■ Supplied data:
════════
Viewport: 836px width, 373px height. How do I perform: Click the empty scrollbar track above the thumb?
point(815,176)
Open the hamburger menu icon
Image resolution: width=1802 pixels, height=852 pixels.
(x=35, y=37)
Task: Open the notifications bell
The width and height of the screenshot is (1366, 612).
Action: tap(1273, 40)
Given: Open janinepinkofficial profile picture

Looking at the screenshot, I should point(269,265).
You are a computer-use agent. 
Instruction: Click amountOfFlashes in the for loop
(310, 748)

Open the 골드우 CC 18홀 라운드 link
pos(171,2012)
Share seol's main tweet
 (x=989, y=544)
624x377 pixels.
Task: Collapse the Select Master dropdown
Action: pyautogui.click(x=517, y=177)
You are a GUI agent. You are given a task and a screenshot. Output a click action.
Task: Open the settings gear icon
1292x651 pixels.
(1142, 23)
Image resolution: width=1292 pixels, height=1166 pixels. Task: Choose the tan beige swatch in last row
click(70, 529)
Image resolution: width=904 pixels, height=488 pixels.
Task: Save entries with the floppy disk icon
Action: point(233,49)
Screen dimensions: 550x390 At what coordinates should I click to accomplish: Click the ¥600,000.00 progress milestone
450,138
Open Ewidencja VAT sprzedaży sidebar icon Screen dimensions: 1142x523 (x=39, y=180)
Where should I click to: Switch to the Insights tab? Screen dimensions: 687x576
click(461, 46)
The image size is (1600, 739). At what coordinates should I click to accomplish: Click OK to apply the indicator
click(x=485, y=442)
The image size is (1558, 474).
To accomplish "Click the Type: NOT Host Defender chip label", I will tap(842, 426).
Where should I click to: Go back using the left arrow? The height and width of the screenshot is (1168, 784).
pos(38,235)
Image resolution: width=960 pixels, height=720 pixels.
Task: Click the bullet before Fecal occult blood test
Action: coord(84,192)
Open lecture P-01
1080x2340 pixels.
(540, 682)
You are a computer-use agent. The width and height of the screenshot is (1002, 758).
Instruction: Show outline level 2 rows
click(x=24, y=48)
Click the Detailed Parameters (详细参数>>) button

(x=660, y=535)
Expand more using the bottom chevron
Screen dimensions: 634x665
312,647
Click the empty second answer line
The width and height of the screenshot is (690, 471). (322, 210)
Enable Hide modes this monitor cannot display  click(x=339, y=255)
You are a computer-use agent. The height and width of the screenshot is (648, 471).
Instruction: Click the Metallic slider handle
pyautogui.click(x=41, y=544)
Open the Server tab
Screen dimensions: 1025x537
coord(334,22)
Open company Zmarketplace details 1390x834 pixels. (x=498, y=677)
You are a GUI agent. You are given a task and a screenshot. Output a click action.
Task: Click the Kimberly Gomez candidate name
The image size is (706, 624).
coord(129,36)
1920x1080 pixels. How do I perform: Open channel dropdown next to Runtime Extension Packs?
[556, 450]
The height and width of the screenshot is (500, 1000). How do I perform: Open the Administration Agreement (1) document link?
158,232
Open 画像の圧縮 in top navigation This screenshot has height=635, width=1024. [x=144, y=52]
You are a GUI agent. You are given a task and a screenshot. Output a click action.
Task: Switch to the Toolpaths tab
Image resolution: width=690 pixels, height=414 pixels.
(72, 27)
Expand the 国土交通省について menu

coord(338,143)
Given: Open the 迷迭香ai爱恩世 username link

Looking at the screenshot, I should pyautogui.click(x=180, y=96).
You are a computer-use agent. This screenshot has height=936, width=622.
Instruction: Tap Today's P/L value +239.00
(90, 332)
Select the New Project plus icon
════════
■ Work required:
Filter the listing for the word "computer" and copy every line that holds it.

■ Exercise response:
You are a computer-use agent. 
You are a computer-use agent. The width and height of the screenshot is (1002, 758).
You are a computer-use agent. The height and width of the screenshot is (648, 471).
You are a computer-use agent. This screenshot has height=936, width=622.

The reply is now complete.